In accordance with one aspect of the present invention there is provided a method of detecting a face in a digital image, the method comprising:
A considerable time saving can be obtained by reducing the number of pixels which need to be searched. The image size is reduced by ignoring most of the pixels in the image, and performing all subsequent operations on just a selection of these pixels. This is distinct from the process of compressing an image to reduce its size, which is a much more time consuming operation. Since a face will always occupy a significant number of pixels, sufficient information is contained in just a small selection of these pixels.
A suitable method for forming a sampled image includes selecting pixels from one out of every m rows and one out of every n columns of the digital image, where m and n are integers greater than one. m and n may be the same. For example, an image having 1000 rows and 1200 columns may be reduced in size by selecting one pixel out of five in each direction to form a sampled image having 200 rows and 240 columns.
Pixels in a digital image are usually described in terms of data in a colour space. Typical systems describe pixels in terms of the levels of red, blue and green of each pixel (typically known as RGB), or hue, luminance and saturation (HLS), although other systems are also known. A common system used in digital cameras is known as YCC. Most systems provide for 256 possibilities for each attribute (e.g. R, G or B), so an individual pixel can have up to 16.7 million (256×256×256) different RGB values.
In accordance with another aspect of the invention there is provided a method of detecting a face in a digital image, comprising generating a map from the image, the map having a plurality of elements each corresponding to a pixel of the image, and searching the map for regions of elements corresponding to regions of pixels in the image exhibiting characteristics of a face.
The use of a map enables the colour space data of pixels in the image to be replaced by map elements containing more focussed information, speeding up subsequent operations in detecting regions corresponding to a face. In preferred embodiments the map is produced from the sampled image described above. In order to keep the total data held by the map as small as possible, the map preferably contains 256×256 elements or fewer, each element being represented by one byte of information (i.e. a value between 0 and 255).
The map is preferably populated from a look-up table. This enables the value of each map element to be determined quickly.
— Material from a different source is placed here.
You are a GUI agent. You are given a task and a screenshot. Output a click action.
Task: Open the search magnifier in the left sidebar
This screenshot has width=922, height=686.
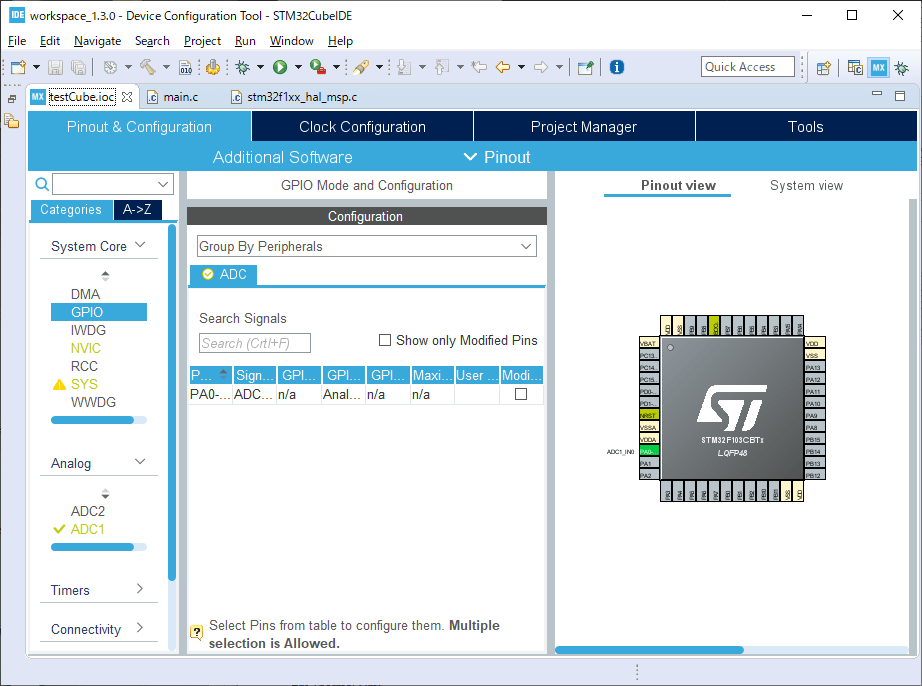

As an example, the look-up table may be a matrix of 64×64×64 bytes, with the inputs being the R, G and B values of each pixel scaled down by a factor of 4.
The map element values are preferably subdivided into categories, at least one of the categories corresponding to pixels exhibiting skin tone, so that map elements in the category or categories corresponding to skin tone pixels may be classed as “skin tone elements”. More than one skin tone category may be used, to cover a range of values, both dark and light, to account for factors such as skin colouration and lighting conditions. Further categories may be provided for pixels corresponding to eyes, lips, hair etc.
Preferably, if the number of skin tone elements in the map is smaller than a predetermined value, it is determined that no face is present in the digital image.
In a preferred embodiment, the step of searching for regions of elements which could correspond to a face begins by searching for “skin tone regions” of skin tone elements. These are generally contiguous regions of skin tone elements, although it will be appreciated that such regions need not necessarily contain only skin tone elements. For example, the elements corresponding to the pixels representing the eyes and mouth, and in some cases the nose, will usually not be skin tone elements, but will still fall within the overall skin tone region.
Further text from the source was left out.